Related: Apple's latest earnings
This is an overreaction. Rob Majteles, managing partner at Treehouse Capital, says slowing growth concerns are more than factored into the stock, which trades at a low price/earnings ratio of 9, based on estimated earnings. The shares also yield 2.7%. And since Apple sits on $137 billion in cash, an increased dividend payout seems likely. "I'd buy a high-quality company like Apple at this valuation any day of the week," Majteles says.
… Or play the field
Of course, an even safer strategy would be to spread your bets.
Not sure which phonemaker will ultimately win the market share wars? Invest in a cross-section via First Trust NASDAQ CEA Smartphone Index ETF (FONE). In addition to Apple, the fund owns shares of Android leaders Samsung and HTC, as well as Nokia (NOK) and BlackBerry (BBRY).
Another option: Growth-oriented investors can seek out undervalued shares of companies that sell vital parts to multiple phonemakers.
Morris Mark, president of Mark Asset Management, owns wireless chipset developer Qualcomm (QCOM), whose technology is used in virtually all leading smartphones. About a third of the firm's sales come from licensing royalties, giving it a lucrative revenue stream for the next decade. Charlie Smith, chief investment officer at Fort Pitt Capital, likes SanDisk (SNDK). The flash-memory-card maker has transitioned from the price-sensitive consumer market to supplying manufacturers like Apple and Samsung directly.

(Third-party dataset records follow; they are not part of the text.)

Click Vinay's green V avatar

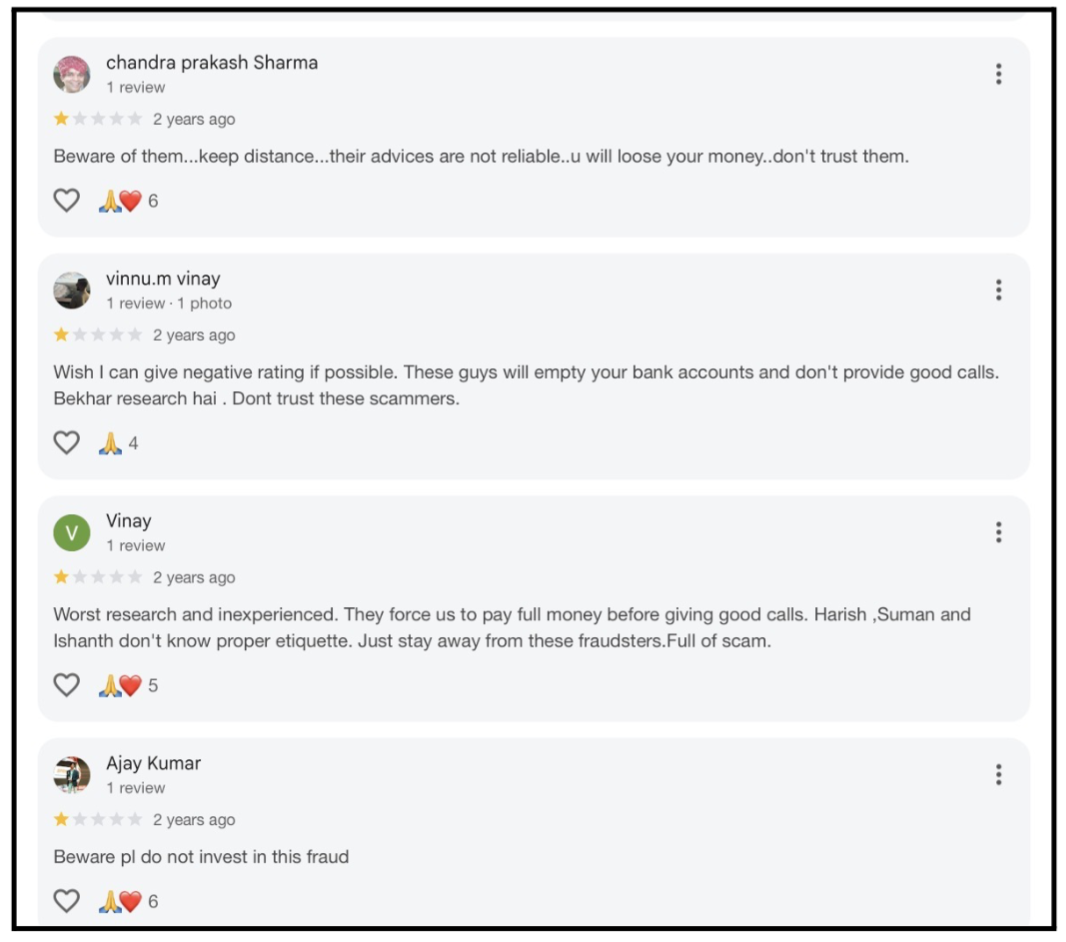72,533
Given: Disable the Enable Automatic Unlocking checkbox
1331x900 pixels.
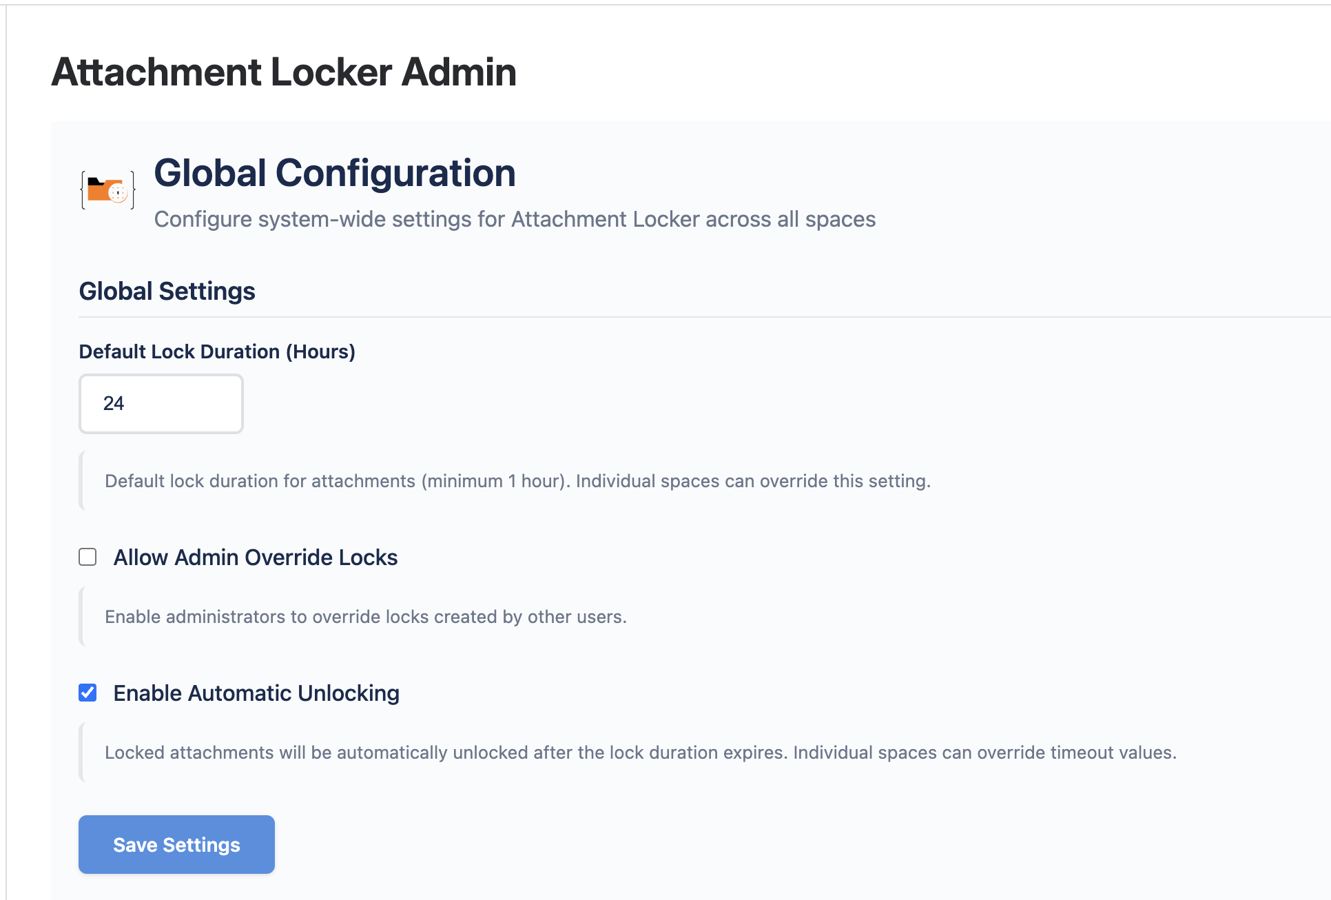Looking at the screenshot, I should [87, 692].
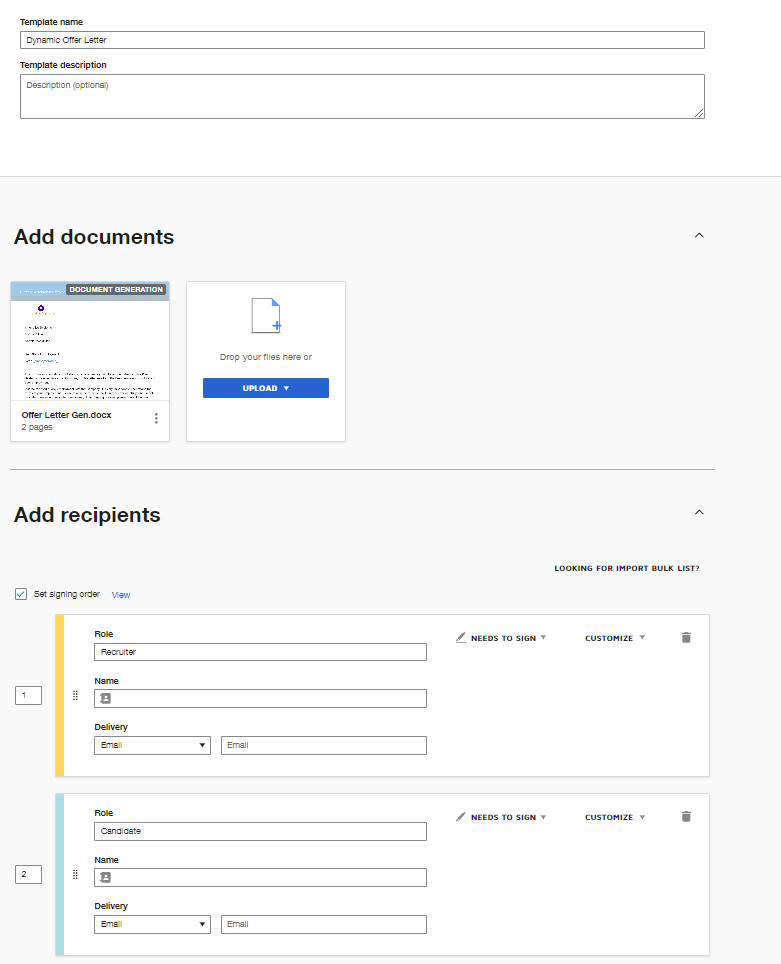
Task: Click the drag handle on the Candidate row
Action: tap(75, 874)
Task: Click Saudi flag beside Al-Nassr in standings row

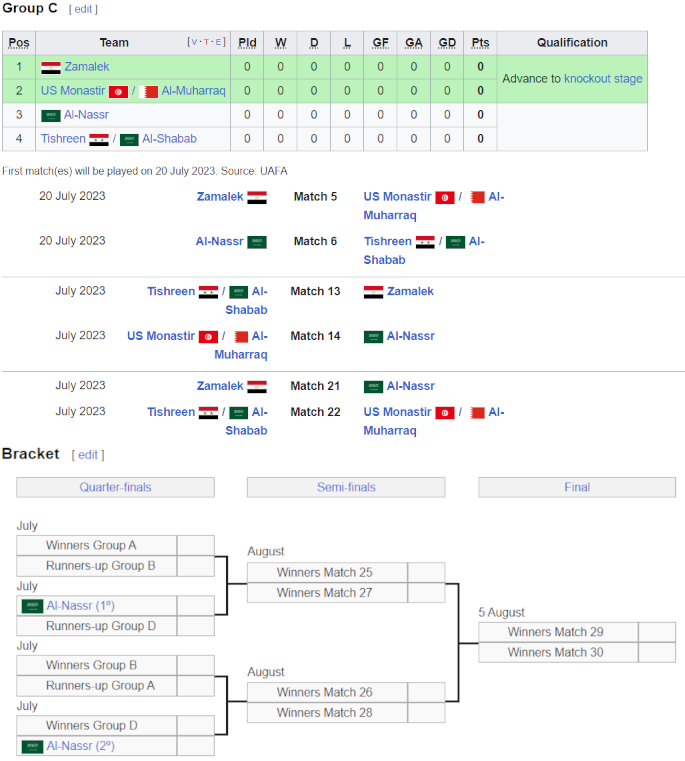Action: coord(51,116)
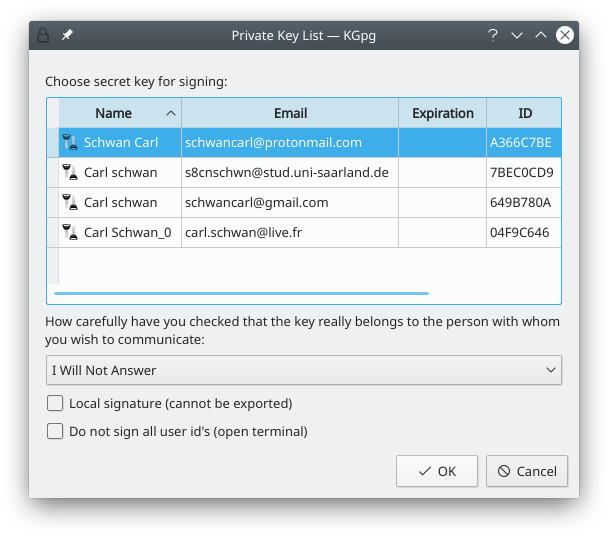The height and width of the screenshot is (535, 608).
Task: Select key ID 649B780A
Action: tap(520, 203)
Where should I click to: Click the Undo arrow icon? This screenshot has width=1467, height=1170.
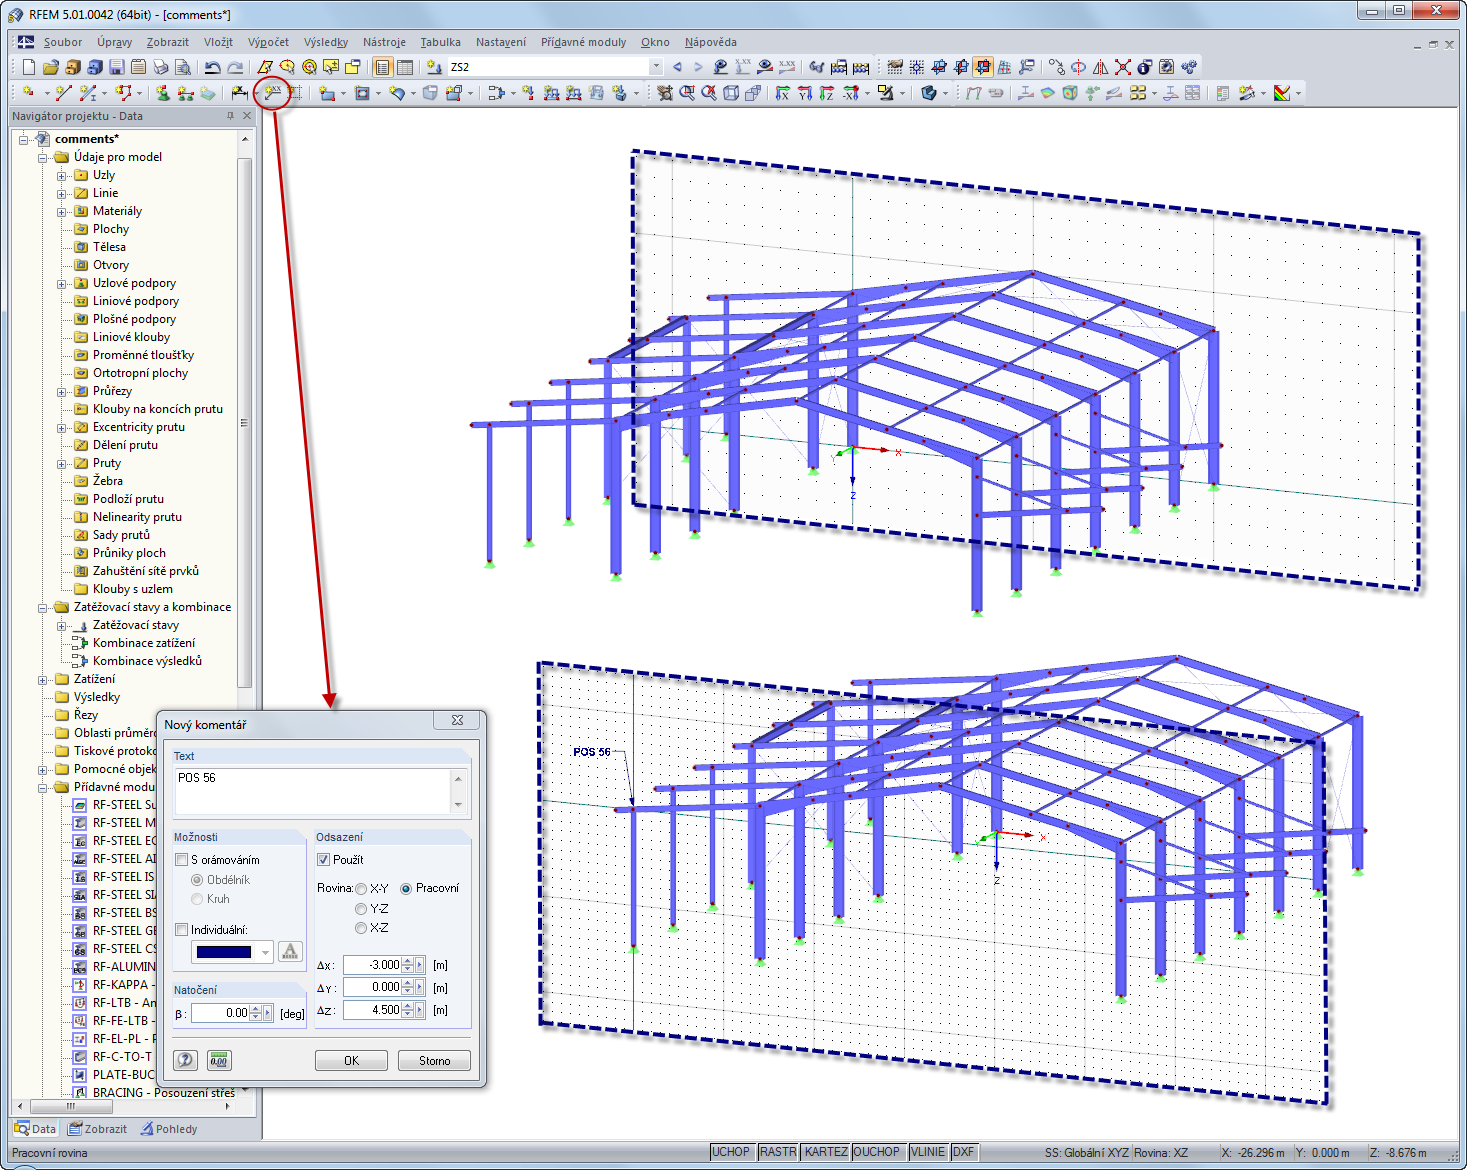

Finally, an agnostic play on mobile, with appeal to income investors, is through the wireless networks that stand to benefit from increased data usage as smartphones proliferate worldwide. The top holdings in iShares S&P Global Telecommunications ETF (IXP) are U.S. carriers AT&T (T) and Verizon (VZ), whose shares each yield about 4%. The fund also owns leading international carriers such as China Mobile (CHL) and Mexico's America Movil (AMX).